Provocateur ? Impertinent ? Présomptueux ? Génial ? Moderne ? Inventif ? La liste promet d'être longue, tant les livres et les idées de Bernard Werber se veulent hors des sentiers battus, pourfendeurs d'idées reçues et critiques de nos univers confortables. Avec, en ligne de mire, un seul objectif : rendre notre fourmilière planétaire plus harmonieuse. Rencontre avec l'auteur de l'Encyclopédie du savoir relatif et absolu, de la trilogie des Fourmis et, plus récemment, de l'Ultime secret.

Jean-Louis Tallon - Vous avez commencé à écrire très jeune. Quand avez-vous su que vous vouliez devenir écrivain ?

Bernard Werber - Ca s'est fait tout seul. Je n'ai jamais voulu être écrivain. Mais un jour, je me suis aperçu que je gagnais mieux ma vie en écrivant, qu'en restant au chômage. Auparavant, j'avais été journaliste scientifique pendant sept ans. Mais je me suis fait virer par mes responsables, car ils n'avaient pas admis que je me sois présenté, après sélection, au prix Mumm qui récompense le meilleur article scientifique de l'année.

JLT - Arrivez-vous à tenir votre rythme de quatre heures d'écriture quotidienne quand vous participez à des événements comme les foires du livre ?

BW - Oui. Pas toujours. En règle générale, il suffit de se lever tôt. Et pour cela, il ne faut donc pas se coucher tard. C'est une règle !

JLT - Vous faîtes souvent référence à de nombreux écrivains venant essentiellement de la science fiction, du fantastique ou du polar. Flaubert mis à part, vous ne citez aucun autre écrivain de littérature dite générale. Pourquoi ?

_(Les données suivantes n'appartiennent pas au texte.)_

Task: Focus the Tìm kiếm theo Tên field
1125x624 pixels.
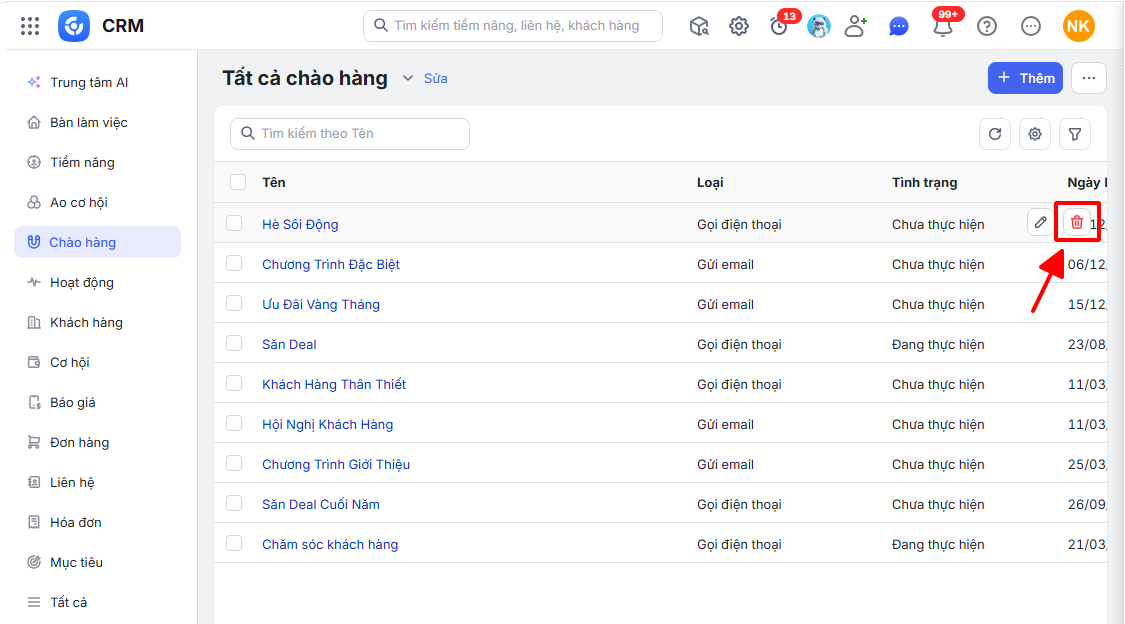Action: coord(350,133)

BW - Selon moi, la littérature doit amener une information. Si la question est de savoir comment le type a couché avec la fille, ce qui est, en soi, l'essentiel de la littérature actuelle, je trouve ça limité. J'ai lu Roméo et Juliette. Je crois que Shakespeare a bien traité le sujet. Les autres ne sont que de pâles copies. Ils ne m'intéressent donc pas. Je suis outré de voir que la littérature française publiée actuellement est constituée à 90% de personnes qui parlent de leur nombril ou de leurs amants. S'ils ne parlent pas d'autres choses, c'est qu'ils ne doivent pas avoir beaucoup d'imagination.

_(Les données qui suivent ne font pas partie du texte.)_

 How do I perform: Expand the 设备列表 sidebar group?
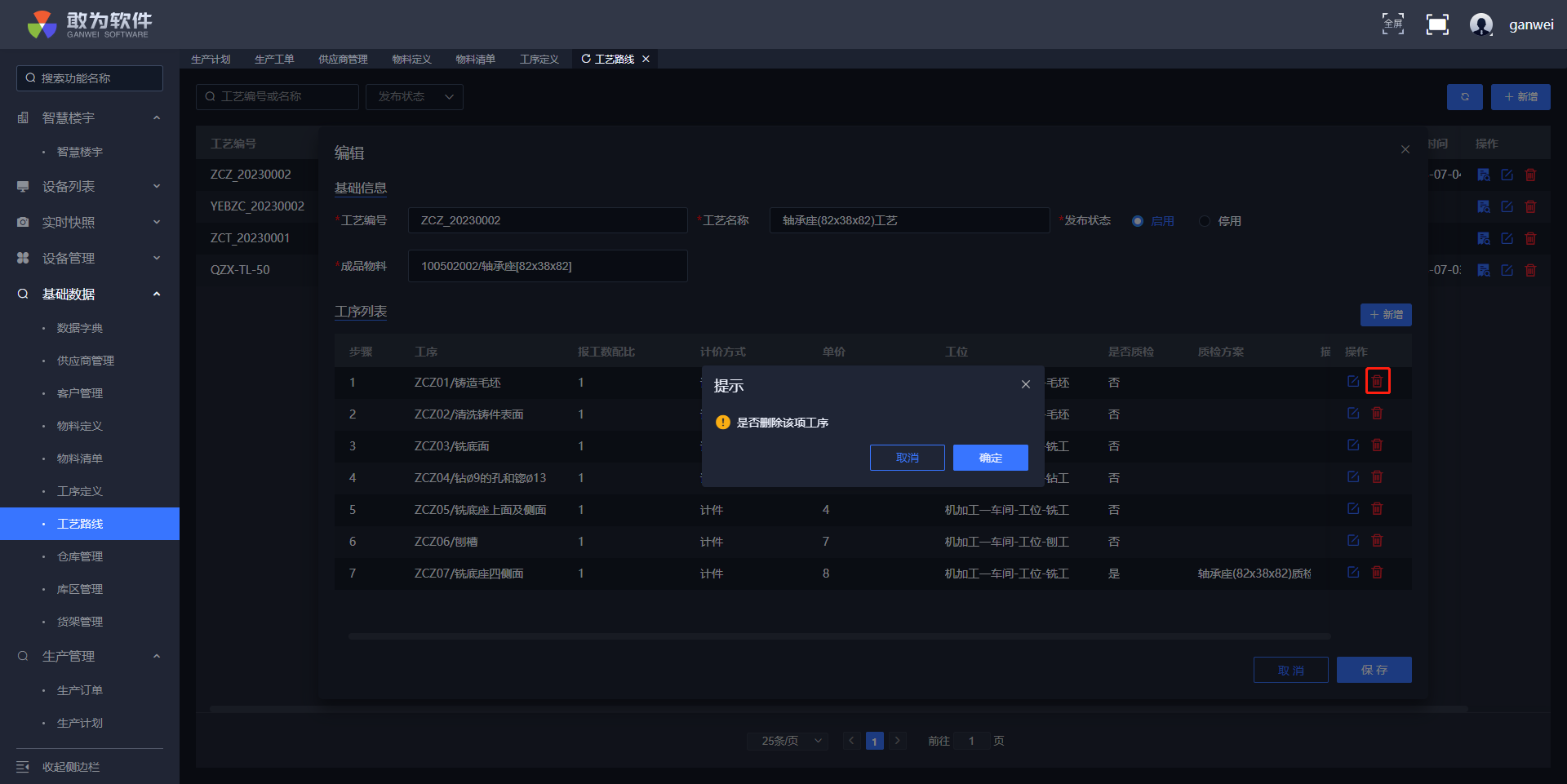click(x=90, y=187)
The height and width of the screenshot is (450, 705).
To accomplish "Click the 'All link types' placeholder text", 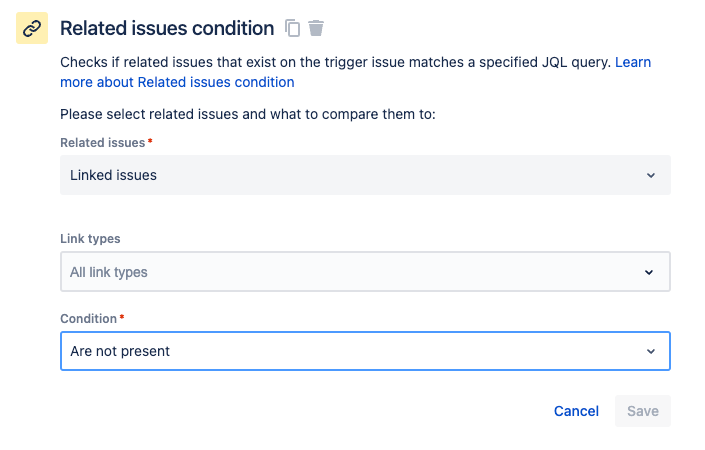I will [x=109, y=272].
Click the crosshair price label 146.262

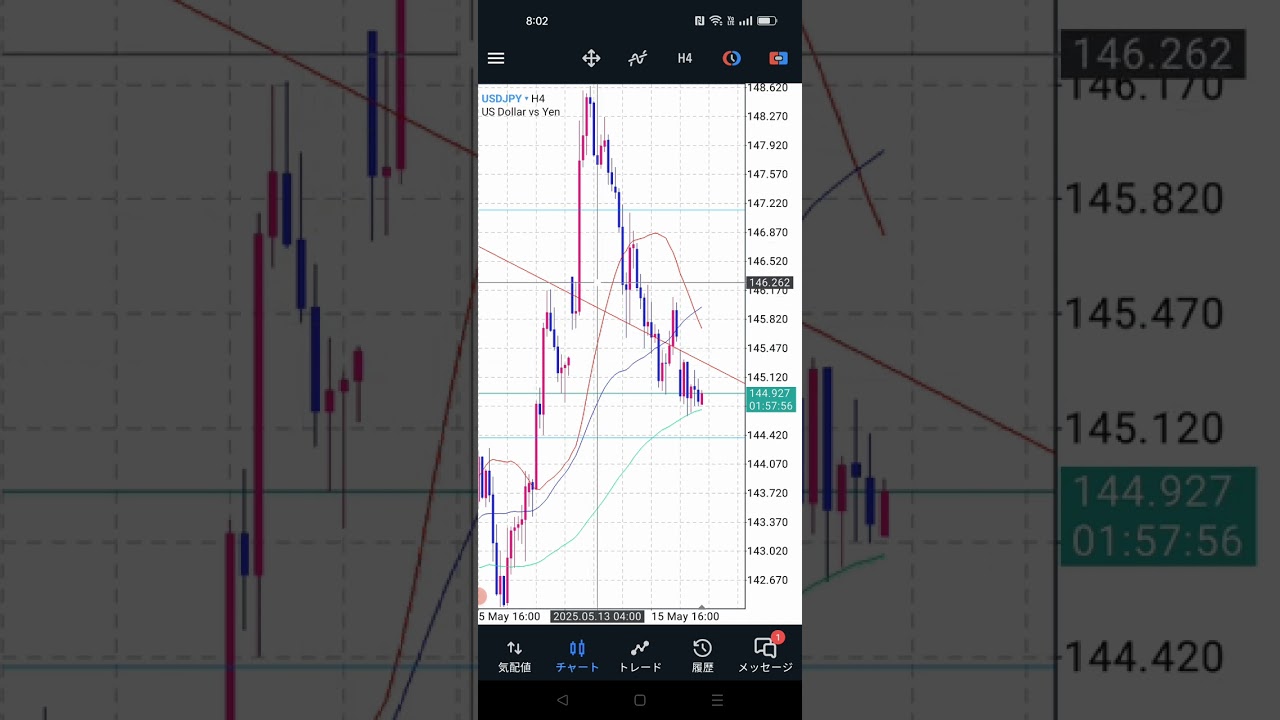click(x=770, y=283)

JLT - Le personnage d'Edmond Welles dans les Fourmis déclare qu'il faut penser différemment : " Si on réfléchit comme on en a l'habitude, on n'arrive à rien. " Pourrait-on dire qu'une telle formule résume votre manière d'écrire ?

BW - Oui. Je poursuis une démarche scientifique d'expérimentateur. Chaque livre me permet de tester de nouvelles techniques de narration. Le système du montage romanesque en torsades a, au début, beaucoup dérouté mes lecteurs. Maintenant, ils se sont, je crois, habitués aux constructions architecturales de mes romans.

JLT - Vos lecteurs ont été déroutés par la structure des Fourmis ?

BW - Oui. Beaucoup me disaient avoir lu, l'un après l'autre, les deux récits qui s'entremêlaient. Ils n'arrivaient pas à suivre. Je considère qu'il ne faut pas forcément placer les gens dans le confort. Si on veut vraiment les mettre à l'aise, il vaut mieux leurs écrire un livre déjà vu. Mais quel intérêt alors pour nous de repétér ce qui a déjà été fait ? Selon moi, l'intérêt d'écrire est de produire du nouveau, d'inventer, au sens propre du terme.

JLT - Et vous avez inventé dans l'écriture…

BW - Oui. Dans un laboratoire, il est très difficile de vraiment inventer ! Là, avec un papier et un crayon, je peux tout imaginer et rêver, s'ils le souhaitent, avec mes lecteurs.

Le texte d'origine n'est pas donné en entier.